Finally, it is incumbent on all members of our communities — kids and staff alike — to address concerns directly rather than engage in put-downs or “character assassinations.” Simply complaining about someone or something will do nothing to make your community stronger and better. It should be a stated expectation that if someone has a concern, he or she will do one of two things (in order of preference):

  1. Approach the individual directly and communicate the concern in order to seek a positive resolution.
  2. Speak with a superior (move up, not down or sideways) authorized to address the situation.

Everyone has a responsibility to report unacceptable behavior regardless of whether it is directed at children or adults. Fundamental to any program designed to encourage positive behaviors and discourage negative ones is a framework in which rules are set and expectations are enforced. Thus, it is critical that campers and staff understand how they will be held accountable for their behavior through either your camper or staff codes of conduct and disciplinary policies.

The Spectrum of Unwanted Behaviors

Even with these efforts, it is likely that some unwanted behaviors will take place between campers and staff. So, what are the behaviors we’re trying to prevent? Teasing, taunting, hazing, and bullying . . . none are acceptable at camp. (See this PDF for help defining these behaviors.) Each of these behaviors undermines the very value system we promote and creates conflict.

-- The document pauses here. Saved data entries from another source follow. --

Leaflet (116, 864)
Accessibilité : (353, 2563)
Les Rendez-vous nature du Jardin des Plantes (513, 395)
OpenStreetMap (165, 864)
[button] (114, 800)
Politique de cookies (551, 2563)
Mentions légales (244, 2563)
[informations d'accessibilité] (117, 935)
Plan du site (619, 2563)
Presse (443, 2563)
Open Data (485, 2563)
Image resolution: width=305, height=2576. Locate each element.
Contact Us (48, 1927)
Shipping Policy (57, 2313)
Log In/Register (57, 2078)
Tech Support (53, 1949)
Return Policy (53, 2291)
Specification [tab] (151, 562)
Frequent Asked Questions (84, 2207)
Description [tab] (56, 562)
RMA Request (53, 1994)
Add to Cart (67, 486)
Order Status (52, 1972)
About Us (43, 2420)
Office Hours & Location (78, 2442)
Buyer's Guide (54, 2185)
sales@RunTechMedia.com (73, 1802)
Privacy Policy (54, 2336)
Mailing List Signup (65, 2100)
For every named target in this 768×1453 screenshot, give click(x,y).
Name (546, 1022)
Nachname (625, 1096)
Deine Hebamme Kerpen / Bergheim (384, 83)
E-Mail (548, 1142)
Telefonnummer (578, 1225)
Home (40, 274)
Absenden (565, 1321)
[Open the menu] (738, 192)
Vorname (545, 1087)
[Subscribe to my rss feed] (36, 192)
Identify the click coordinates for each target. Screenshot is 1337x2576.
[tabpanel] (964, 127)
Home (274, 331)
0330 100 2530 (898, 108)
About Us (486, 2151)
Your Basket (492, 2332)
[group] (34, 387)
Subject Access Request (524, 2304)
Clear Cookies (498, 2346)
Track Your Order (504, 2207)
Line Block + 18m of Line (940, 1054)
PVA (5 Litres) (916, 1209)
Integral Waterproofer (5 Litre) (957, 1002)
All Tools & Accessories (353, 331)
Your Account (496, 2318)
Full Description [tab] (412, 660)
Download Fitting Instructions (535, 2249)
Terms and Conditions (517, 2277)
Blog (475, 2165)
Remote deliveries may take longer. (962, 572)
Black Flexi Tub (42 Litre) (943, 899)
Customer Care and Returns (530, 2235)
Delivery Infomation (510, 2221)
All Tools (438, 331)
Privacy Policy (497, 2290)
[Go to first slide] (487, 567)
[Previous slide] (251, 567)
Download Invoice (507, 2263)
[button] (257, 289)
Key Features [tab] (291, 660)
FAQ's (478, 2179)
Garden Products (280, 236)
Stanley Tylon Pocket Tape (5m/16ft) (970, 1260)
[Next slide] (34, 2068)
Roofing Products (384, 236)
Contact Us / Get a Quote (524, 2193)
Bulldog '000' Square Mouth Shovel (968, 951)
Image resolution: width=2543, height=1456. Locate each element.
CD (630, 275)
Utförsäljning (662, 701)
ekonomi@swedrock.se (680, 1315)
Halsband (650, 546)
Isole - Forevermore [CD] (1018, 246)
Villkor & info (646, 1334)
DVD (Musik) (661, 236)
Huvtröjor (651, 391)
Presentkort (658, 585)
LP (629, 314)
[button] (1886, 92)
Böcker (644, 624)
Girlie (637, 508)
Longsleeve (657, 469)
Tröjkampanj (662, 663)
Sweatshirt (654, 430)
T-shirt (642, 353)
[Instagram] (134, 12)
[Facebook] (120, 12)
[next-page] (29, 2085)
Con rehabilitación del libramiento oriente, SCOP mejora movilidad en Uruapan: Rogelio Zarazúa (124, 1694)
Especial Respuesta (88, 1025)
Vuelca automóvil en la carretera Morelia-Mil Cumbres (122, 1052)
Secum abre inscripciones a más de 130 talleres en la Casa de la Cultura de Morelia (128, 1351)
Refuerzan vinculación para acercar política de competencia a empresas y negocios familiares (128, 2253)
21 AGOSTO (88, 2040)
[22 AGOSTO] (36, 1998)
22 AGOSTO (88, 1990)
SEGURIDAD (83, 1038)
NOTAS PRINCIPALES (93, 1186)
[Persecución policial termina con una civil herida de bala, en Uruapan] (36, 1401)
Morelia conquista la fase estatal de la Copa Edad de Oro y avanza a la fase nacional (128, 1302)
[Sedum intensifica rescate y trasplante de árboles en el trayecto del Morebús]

Such bullying leaves many kids (and adults) feeling unsafe, humiliated, and angry. Thus, we have additional important work to do.

  • Teach children when and how to ask for help.
  • Provide supervision, particularly during unstructured time.
  • Set firm and consistent limits on aggressive behavior.
  • Help kids understand how bullying hurts other children.
  • Encourage kids to support others who may be bullied.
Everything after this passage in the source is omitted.